◆ Exercício proposto 1
Segundo a crônica sobre o carnaval, quem é o coração da escola?
◆ Exercício proposto 2
Reescreva em forma de lista o parágrafo da crônica sobre o carnaval que começa com "Poderia falar de todos", mantendo as informações principais.
◆ Exercício proposto 3
Dê continuidade à crônica sobre o carnaval a partir do ponto em que ela termina.

A pena e o fuzil (O sono ou o samba)

O carnaval e o samba estão arraigados nos cromossomos Carioca. Tão ferrenhamente arraigados que – diria eu – ser impossível dissociar um do outro e em determinados momentos haver quem os confunda chamando samba de carnaval e carnaval de samba.

Há momentos, também, em que se observa a entrega do passista que desfila descalço, após ter a sandália arrebentada no “esquenta” e chega com os pés sangrando na Apoteose, O ritmista que igualmente sangra as mãos ao tirar a nota mais elevada do seu instrumento, a porta-bandeira que ensaia seu bailado e elegância o ano inteiro em frente ao espelho, o mestre-sala que a corteja e protege com a mesma elegância e dedicada aplicação aos ensaios e a escola.

Poderia falar de todos: a velha guarda – apesar da idade – em sua incansável presença em quadra, nos eventos e desfiles, as baianas, que além da beleza plástica de seu bailado, ainda assumem a cozinha da escola quando solicitadas. A comissão de frente, que a cada ano chama a atenção para as novidades coreografadas apresentadas. A harmonia, que dá show de organização e ordem. O mestre de bateria, o coração da escola; mas faltaria espaço e tempo para descrever tamanhos amores e dedicação.

E hoje gostaria de falar sobre outra personagem do carnaval que nas crônicas vespertinas dos diários cariocas, sempre é esquecida (ou quando lembrada merece pequeno destaque, uma ou duas linhas apenas), que desfila em uma ala escondida no final do desfile próximo a ala da velha guarda, cuja passagem e quesito não rende pontos nem glória à escola: o compositor.

◆ Informações fornecidas
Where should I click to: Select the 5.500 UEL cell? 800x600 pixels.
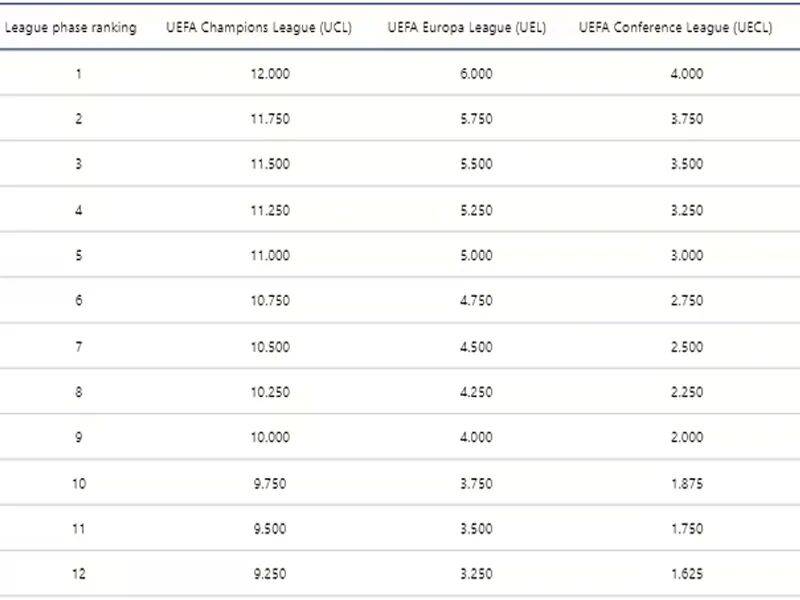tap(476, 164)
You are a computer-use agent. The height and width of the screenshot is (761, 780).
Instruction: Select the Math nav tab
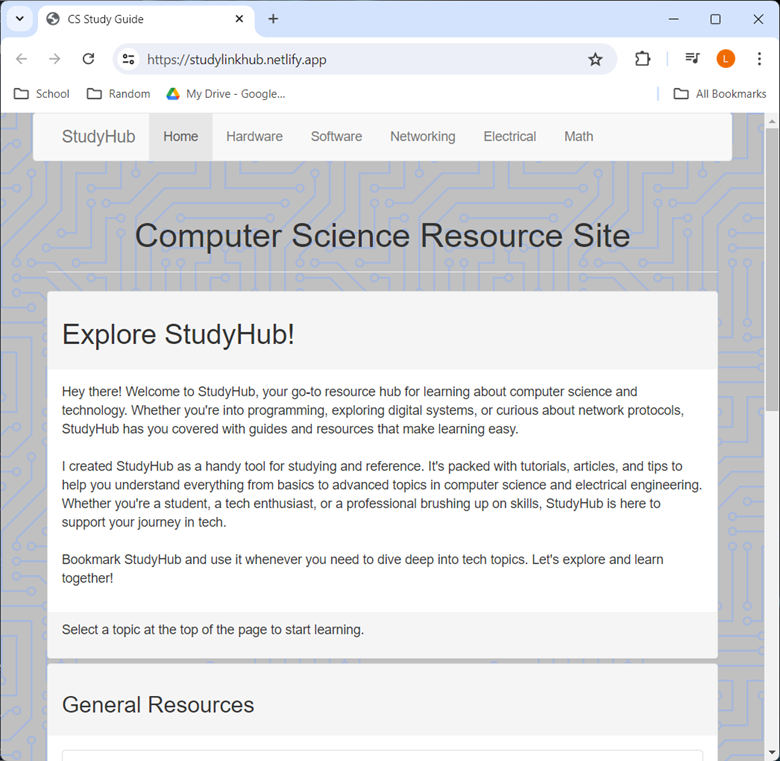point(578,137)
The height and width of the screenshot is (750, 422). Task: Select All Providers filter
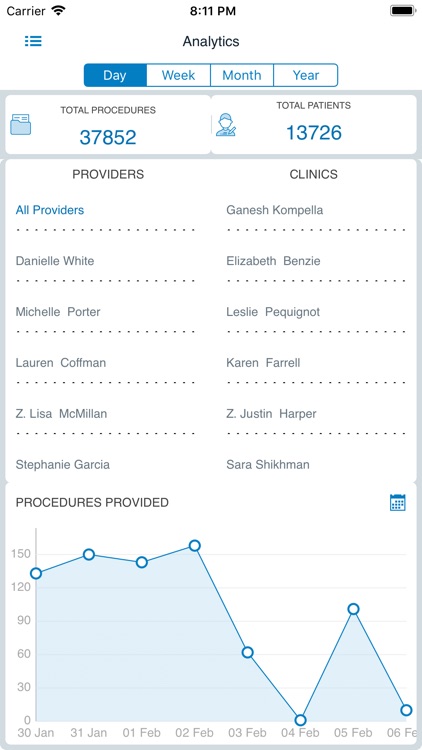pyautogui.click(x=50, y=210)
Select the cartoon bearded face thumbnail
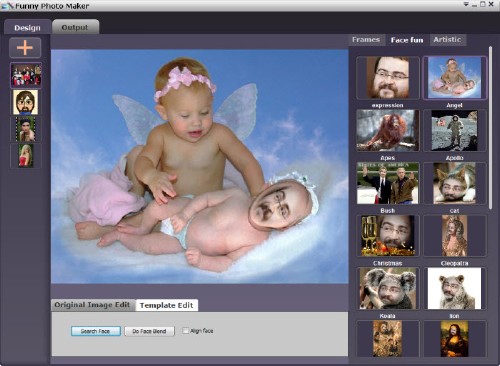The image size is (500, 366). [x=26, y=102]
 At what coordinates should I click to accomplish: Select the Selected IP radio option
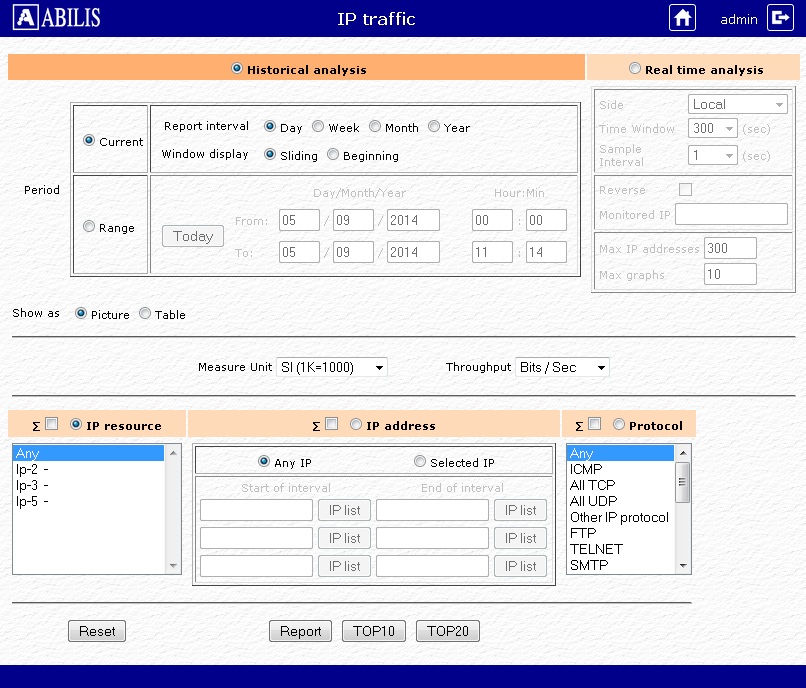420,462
---
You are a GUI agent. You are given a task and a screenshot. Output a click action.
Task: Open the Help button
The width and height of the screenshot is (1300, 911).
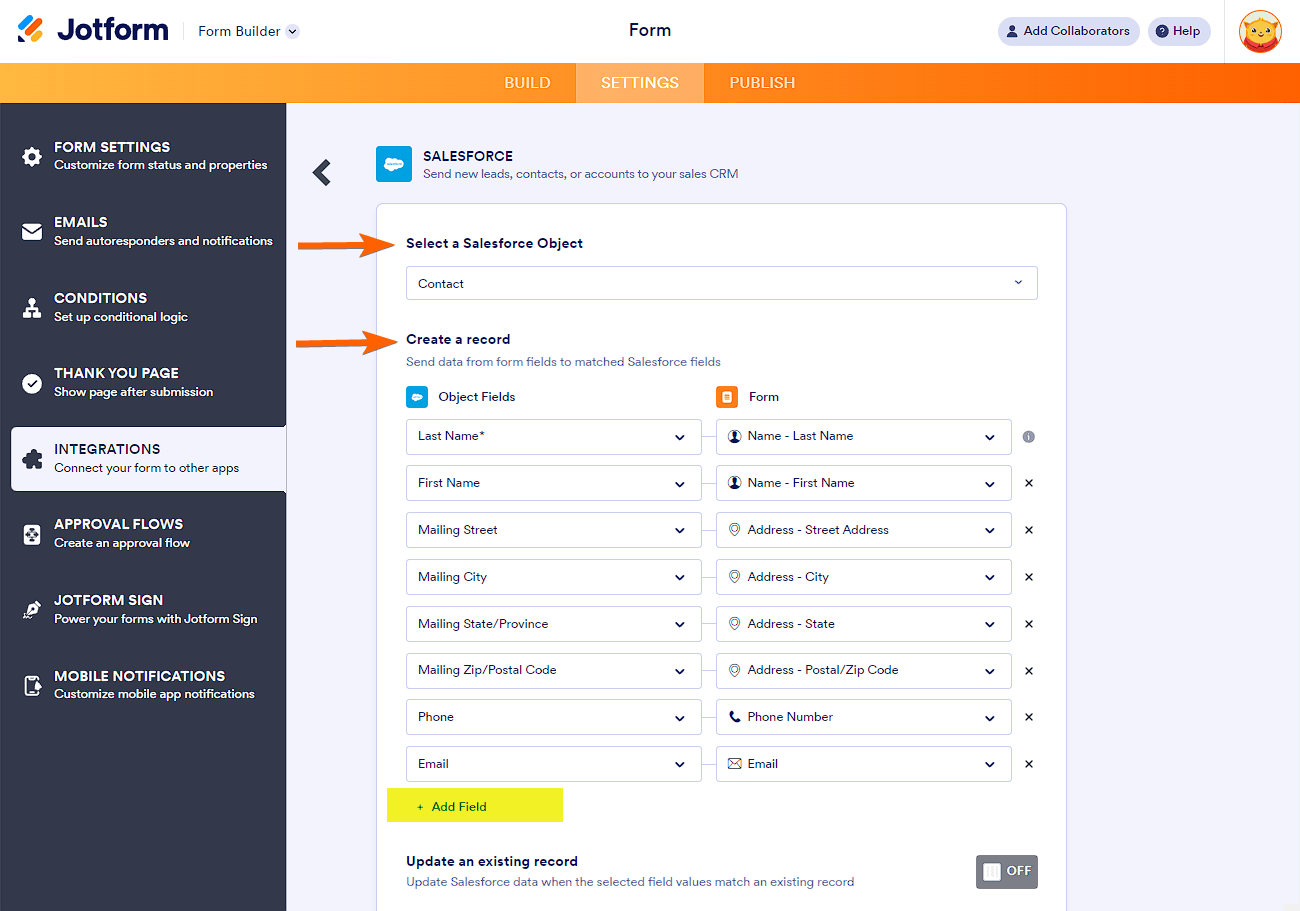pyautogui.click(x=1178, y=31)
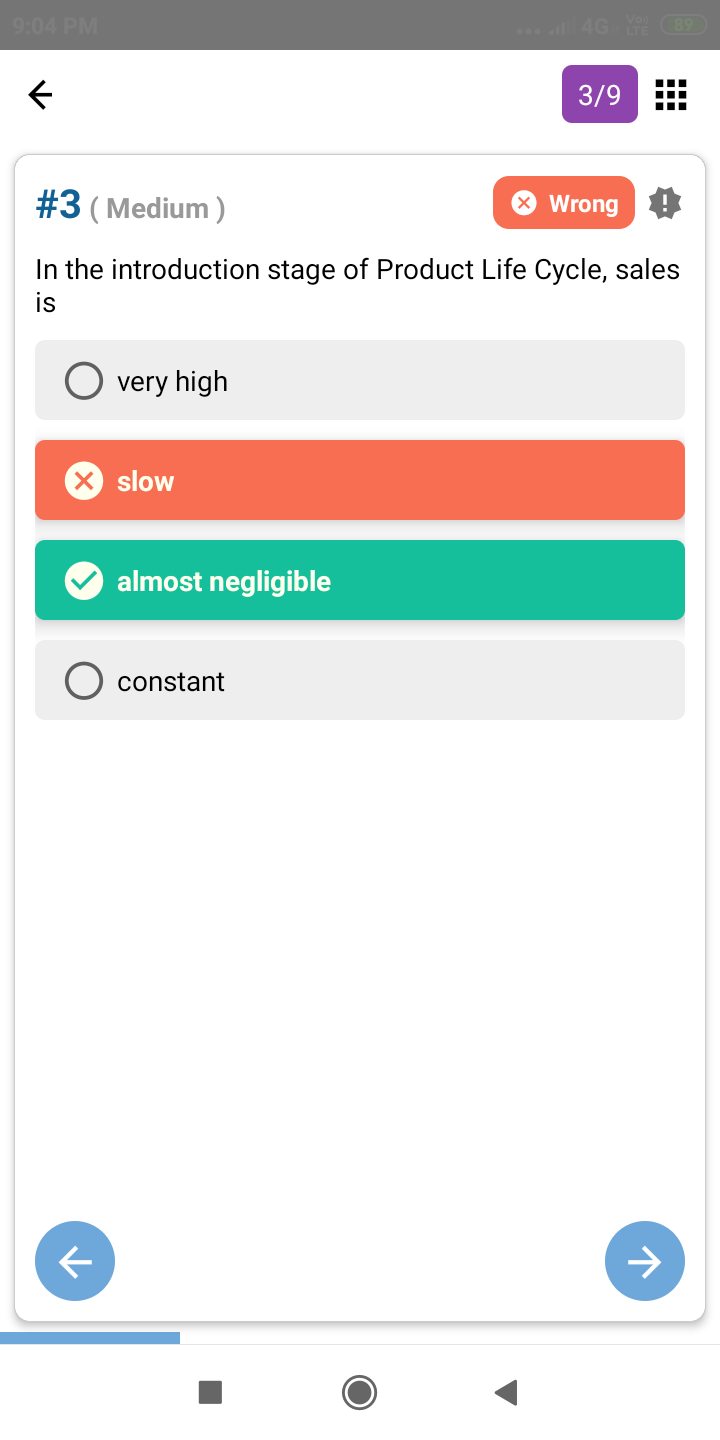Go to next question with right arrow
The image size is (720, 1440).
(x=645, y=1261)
...
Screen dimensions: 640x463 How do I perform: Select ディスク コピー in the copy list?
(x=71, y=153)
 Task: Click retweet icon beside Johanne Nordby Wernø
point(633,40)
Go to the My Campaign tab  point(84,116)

◆ Resultado final 1
O mestre de bateria.

◆ Resultado final 2
- Velha guarda: mesmo com a idade, está sempre presente na quadra, nos eventos e nos desfiles.
- Baianas: além da beleza do bailado, assumem a cozinha da escola quando solicitadas.
- Comissão de frente: a cada ano chama a atenção com novidades coreografadas.
- Harmonia: dá show de organização e ordem.
- Mestre de bateria: é o coração da escola.
- Faltariam espaço e tempo para descrever tanto amor e dedicação.

◆ Resultado final 3
O compositor não sangra o pés nem as mãos, o máximo que consegue são alguns calos nos dedos de tanto escrever com sua pena. Não precisa ensaiar seu texto em frente ao espelho, até por que seu trabalho é feito nos bastidores. Quando ninguém pensa em carnaval, em folia, quando todos estão em suas casas e trabalhos, ao longo do ano, o compositor trabalha, se dedica, pesquisa, escreve, rascunha, rasga, escreve de novo, canta sozinho no meio da rua, no trabalho, no ônibus – os transeuntes lhe riem na cara e o apontam achando-o um doidivanas – interrompe a fala da mulher amada para anotar uma frase, uma rima, cantarolar uma melodia, perde o sono no meio da noite, e perambula pela casa feito fantasma, pois é o sono ou o samba. E o sono pode perder-se, não faltarão tempo e cama para se dormir, e um samba perdido, nunca será recuperado. Jamais!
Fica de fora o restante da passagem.